> PROMPT 1
In the post on Medicare's anemia drug policy, what is the largest monthly dose of Aranesp that Medicare will still pay for?
> PROMPT 2
Reproduce word for word the part of the post on Medicare's anemia drug policy starting at "Overall, this is" and ending at "level between 10-12 g/dL.".
> PROMPT 3
Carry on writing the post on Medicare's anemia drug policy, picking up after its final sentence.
PROVIDED TEXT below:
Late Friday, the US Centers for Medicare & Medicaid Services (CMS) announced it is strengthening its monitoring policy with regard to erythropoiesis stimulating agents (ESAs)—the Amgen drugs Epogen and Aranesp—used in the treatment of anemia in end-stage dialysis patients on dialysis.
This was an expected move after studies released earlier this year found an increased risk of heart attack and death in dialysis patients who had been given the drugs to increase hemoglobin levels above 13 g/dL. The US Food and Drug Administration (FDA) has approved the drugs for the treatment of anemia in dialysis patients by maintaining hemoglobin levels between 10-12 g/dL. Earlier this year, the FDA issued a “black box” warning for overuse of the drugs to treat anemia in dialysis patients.
While the Medicare guidelines will continue to stipulate that hemoglobin levels be maintained between 10-12 g/dL, a new provision will provide for closer monitoring of hemoglobin levels, monitoring levels over a three-month sample instead of the current six-month sample. Further, Medicare will no longer pay for doses of Epogen larger than 400,000 IUs per month or doses of Aranesp larger than 1,200 mcg per month.
Overall, this is a good step in the right direction, but it predictably doesn’t go quite far enough. The ESAs were over-prescribed because that’s where the money is. Medicare pays a flat fee for dialysis services and the ESAs are reimbursed separately. The common-sense, rational solution would be to bind the ESA and dialysis services together, and raise the composite reimbursement rate according to the new policy. And what about the odd patient that requires more than 400,000 IUs of Epogen per month to maintain a hemoglobin level between 10-12 g/dL.
End of PROVIDED TEXT.
RECORDED DATA below:
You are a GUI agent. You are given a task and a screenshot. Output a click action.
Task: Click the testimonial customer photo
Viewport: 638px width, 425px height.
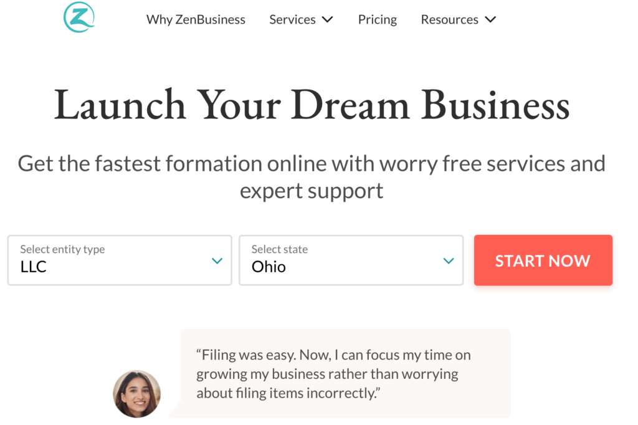click(x=136, y=394)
End of RECORDED DATA.
> RESPONSE 1
1,200 mcg per month.

> RESPONSE 2
Overall, this is a good step in the right direction, but it predictably doesn’t go quite far enough. The ESAs were over-prescribed because that’s where the money is. Medicare pays a flat fee for dialysis services and the ESAs are reimbursed separately. The common-sense, rational solution would be to bind the ESA and dialysis services together, and raise the composite reimbursement rate according to the new policy. And what about the odd patient that requires more than 400,000 IUs of Epogen per month to maintain a hemoglobin level between 10-12 g/dL.

> RESPONSE 3
Even if, like me, you’re a dialysis patient with private insurance (almost all dialysis patients are covered by Medicare regardless of age), your treatment is almost surely tied to some reimbursement algorithm based on the Medicare reimbursement rate. But of course, like the other fees paid on our behalf by our insurers, that’s a closely-held trade secret.
I absolutely believe that single-payer universal coverage is the morally appropriate and fiscally responsible solution to the US health care crisis, but the elected representatives in the pocket of the insurance and pharmacy industries continue to drag their heels. At least let us know the true prices we’re paying for our care—not the ginned-up prices on our explanation of benefits—the amounts that are really being billed and paid. How else are we supposed to exercise personal responsibility with regard to our health care?